▸ **Objective**
Rewrite the data below, replacing every "Task" with "Instruction" and keeping everything else the same. Omit the pictures from your answer.

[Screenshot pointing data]
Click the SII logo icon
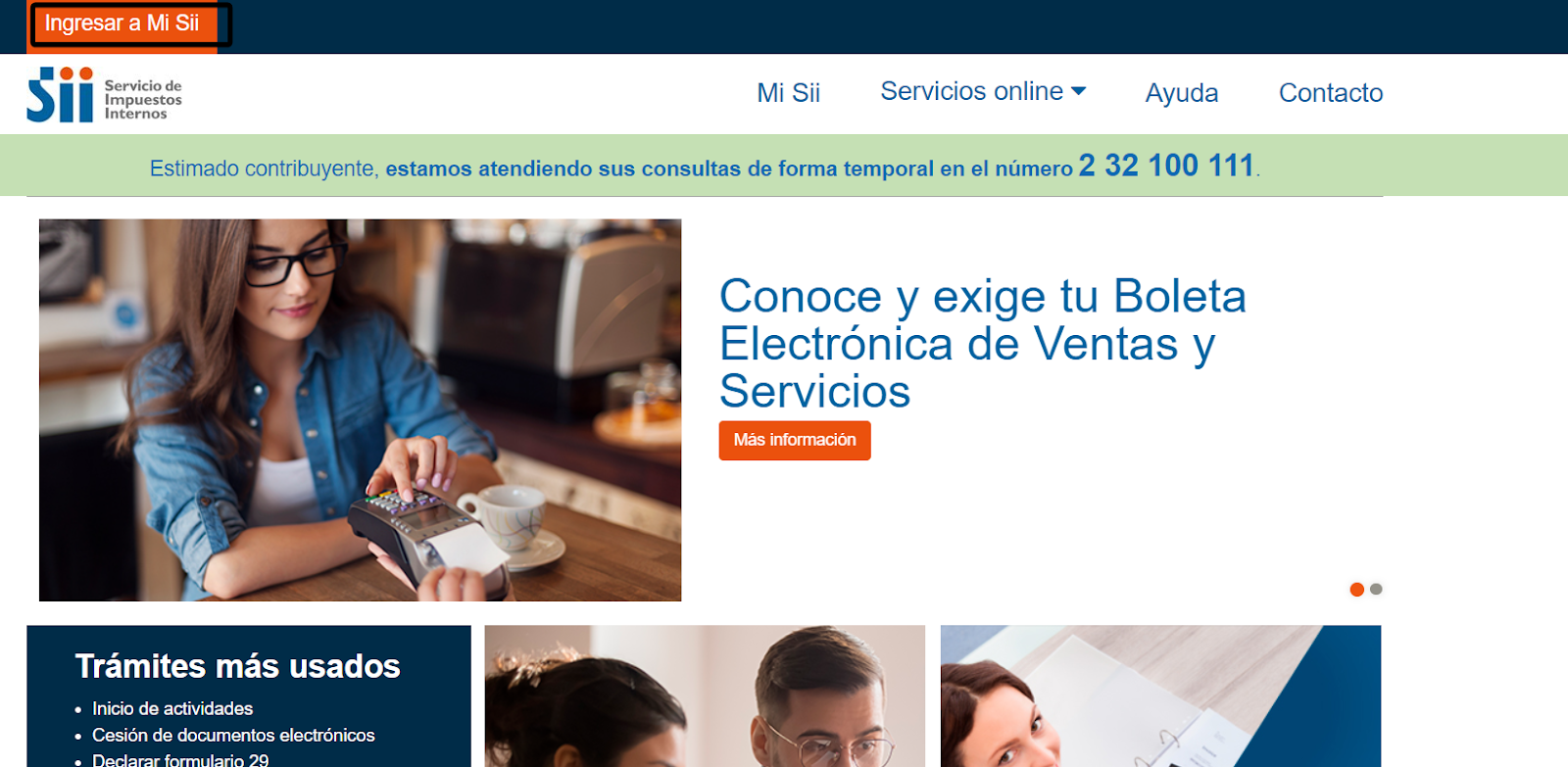The width and height of the screenshot is (1568, 767). pyautogui.click(x=60, y=95)
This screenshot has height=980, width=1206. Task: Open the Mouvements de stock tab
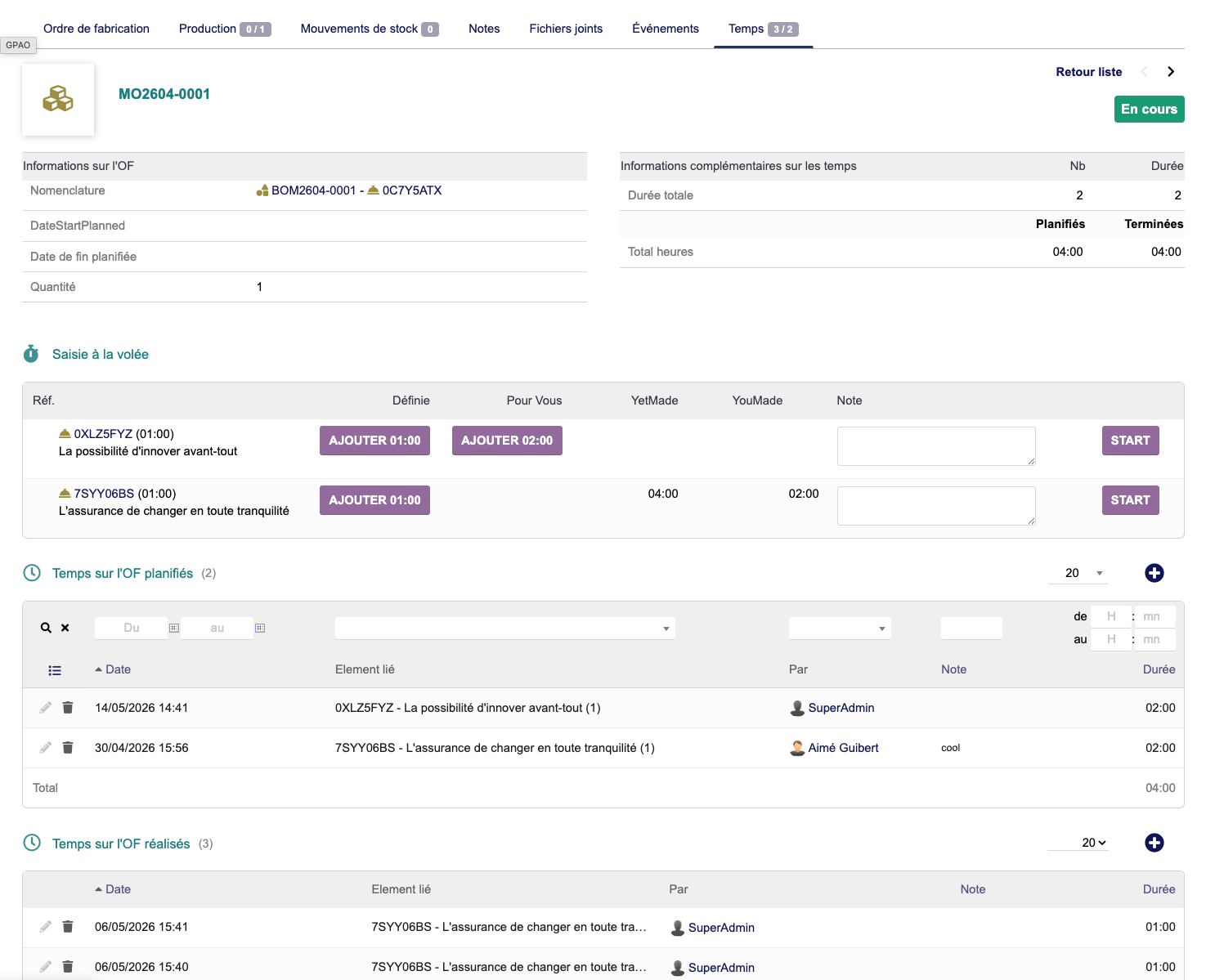pos(370,29)
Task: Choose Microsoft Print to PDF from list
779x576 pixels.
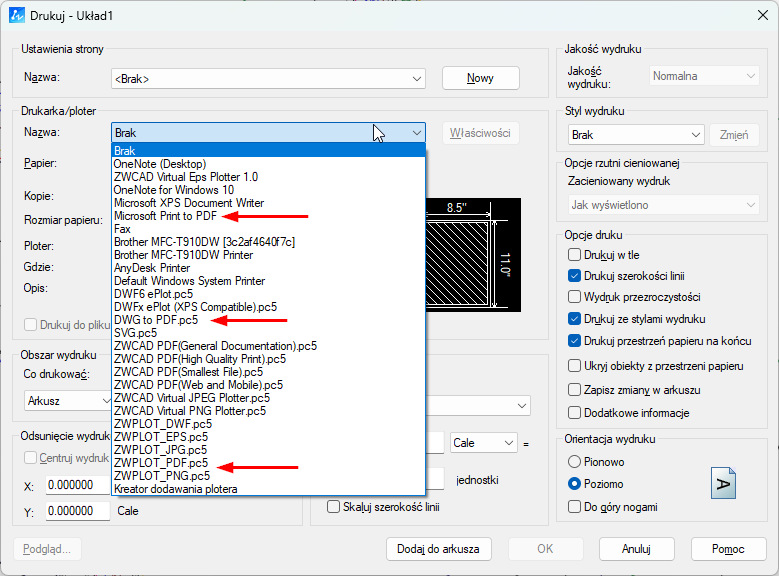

▸ **Result**
Click the SII logo icon
The width and height of the screenshot is (1568, 767). pyautogui.click(x=60, y=95)
This screenshot has height=980, width=1206. Instruction: Open the Mouvements de stock tab
pos(370,29)
Instruction: Choose Microsoft Print to PDF from list
779x576 pixels.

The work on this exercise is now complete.